WORK INSTRUCTION: Scan the entries below and return each line that contains "will".

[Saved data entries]
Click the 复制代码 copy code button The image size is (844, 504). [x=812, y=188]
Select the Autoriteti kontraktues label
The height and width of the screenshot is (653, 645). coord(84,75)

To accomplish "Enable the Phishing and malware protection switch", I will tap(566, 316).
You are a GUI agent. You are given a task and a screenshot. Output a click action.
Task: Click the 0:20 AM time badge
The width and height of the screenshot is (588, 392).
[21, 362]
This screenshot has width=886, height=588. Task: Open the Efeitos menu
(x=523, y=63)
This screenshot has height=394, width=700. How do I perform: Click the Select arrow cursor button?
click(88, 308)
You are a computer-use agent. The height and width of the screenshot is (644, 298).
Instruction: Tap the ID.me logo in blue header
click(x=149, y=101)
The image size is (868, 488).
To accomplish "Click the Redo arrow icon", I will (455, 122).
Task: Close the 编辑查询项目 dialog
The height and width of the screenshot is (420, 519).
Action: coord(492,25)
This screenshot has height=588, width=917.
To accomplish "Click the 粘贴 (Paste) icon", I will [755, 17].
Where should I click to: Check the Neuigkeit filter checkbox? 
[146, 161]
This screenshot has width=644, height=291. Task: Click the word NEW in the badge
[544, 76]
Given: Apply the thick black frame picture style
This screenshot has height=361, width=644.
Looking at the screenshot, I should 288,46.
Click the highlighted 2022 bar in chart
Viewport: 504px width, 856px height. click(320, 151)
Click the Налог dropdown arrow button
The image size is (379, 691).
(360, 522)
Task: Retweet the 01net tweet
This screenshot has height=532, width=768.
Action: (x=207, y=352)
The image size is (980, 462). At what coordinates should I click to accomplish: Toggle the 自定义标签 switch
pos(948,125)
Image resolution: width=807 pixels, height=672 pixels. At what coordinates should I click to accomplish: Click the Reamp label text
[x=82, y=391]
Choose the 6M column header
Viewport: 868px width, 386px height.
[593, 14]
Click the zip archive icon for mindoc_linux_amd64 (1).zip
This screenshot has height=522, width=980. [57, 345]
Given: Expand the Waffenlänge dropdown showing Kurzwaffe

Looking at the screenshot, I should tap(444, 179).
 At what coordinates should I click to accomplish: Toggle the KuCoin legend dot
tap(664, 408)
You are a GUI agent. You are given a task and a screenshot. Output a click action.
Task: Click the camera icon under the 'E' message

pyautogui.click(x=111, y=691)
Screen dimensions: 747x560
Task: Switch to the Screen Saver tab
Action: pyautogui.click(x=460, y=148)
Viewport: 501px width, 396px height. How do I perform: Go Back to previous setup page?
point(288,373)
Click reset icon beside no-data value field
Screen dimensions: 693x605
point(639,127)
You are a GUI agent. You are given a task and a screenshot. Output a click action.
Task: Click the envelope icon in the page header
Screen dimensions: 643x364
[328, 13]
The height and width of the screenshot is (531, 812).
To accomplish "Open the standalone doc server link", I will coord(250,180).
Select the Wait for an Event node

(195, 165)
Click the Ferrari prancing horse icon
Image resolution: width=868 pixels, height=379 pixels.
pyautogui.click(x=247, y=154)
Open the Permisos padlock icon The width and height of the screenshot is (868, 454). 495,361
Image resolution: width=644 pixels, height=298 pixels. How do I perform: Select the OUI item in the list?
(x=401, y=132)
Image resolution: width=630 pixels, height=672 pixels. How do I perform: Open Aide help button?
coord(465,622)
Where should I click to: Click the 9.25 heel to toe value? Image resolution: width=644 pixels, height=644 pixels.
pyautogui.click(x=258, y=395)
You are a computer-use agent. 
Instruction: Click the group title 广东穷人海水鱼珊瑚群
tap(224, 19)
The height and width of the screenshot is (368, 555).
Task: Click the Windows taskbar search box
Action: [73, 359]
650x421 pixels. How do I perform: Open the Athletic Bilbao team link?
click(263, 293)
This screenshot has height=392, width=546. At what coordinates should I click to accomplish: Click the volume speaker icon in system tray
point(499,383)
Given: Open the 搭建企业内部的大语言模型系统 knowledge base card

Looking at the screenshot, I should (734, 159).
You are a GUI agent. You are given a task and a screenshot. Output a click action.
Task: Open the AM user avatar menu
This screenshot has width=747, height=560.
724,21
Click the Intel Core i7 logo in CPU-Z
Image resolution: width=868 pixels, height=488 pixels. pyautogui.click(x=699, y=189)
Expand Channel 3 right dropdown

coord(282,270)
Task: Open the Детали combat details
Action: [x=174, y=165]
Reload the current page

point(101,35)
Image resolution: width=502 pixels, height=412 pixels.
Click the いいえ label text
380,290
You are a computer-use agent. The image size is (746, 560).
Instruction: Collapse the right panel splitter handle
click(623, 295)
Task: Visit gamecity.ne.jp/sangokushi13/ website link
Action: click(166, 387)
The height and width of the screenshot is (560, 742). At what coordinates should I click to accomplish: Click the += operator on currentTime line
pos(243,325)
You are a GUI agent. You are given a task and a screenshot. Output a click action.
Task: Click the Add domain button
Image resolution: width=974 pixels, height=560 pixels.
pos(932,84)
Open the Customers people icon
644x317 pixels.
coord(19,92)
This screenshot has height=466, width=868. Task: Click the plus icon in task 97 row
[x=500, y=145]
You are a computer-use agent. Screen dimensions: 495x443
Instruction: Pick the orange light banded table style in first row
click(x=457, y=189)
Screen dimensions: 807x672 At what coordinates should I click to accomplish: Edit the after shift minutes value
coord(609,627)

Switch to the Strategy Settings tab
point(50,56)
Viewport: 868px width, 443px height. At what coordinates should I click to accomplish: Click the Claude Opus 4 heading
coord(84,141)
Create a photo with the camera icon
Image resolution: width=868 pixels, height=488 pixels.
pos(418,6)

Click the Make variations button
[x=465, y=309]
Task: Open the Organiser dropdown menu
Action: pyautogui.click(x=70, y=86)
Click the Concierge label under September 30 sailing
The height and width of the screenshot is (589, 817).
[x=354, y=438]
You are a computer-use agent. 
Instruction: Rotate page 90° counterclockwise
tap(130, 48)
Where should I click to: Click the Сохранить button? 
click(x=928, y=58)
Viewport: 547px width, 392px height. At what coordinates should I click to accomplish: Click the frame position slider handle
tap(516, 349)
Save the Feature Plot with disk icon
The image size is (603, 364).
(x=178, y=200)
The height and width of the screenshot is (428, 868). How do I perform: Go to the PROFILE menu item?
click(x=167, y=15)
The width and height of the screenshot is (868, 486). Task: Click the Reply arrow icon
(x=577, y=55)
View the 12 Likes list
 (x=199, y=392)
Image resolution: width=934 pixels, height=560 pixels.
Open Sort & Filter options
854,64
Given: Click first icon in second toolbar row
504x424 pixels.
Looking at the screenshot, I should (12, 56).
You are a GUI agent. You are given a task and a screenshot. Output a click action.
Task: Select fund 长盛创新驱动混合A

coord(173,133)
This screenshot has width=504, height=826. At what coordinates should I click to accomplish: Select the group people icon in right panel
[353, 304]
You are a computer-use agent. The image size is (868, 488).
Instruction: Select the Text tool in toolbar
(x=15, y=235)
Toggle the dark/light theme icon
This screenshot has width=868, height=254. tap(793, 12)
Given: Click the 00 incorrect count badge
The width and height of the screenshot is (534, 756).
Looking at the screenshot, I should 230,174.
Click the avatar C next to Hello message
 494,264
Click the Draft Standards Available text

RESULT FOR THIS TASK:
To accomplish "Enable the Phishing and malware protection switch", I will tap(566, 316).
To accomplish "Click the Redo arrow icon", I will (455, 122).
To accomplish "Click the 粘贴 (Paste) icon", I will [755, 17].
To accomplish "Open the standalone doc server link", I will coord(250,180).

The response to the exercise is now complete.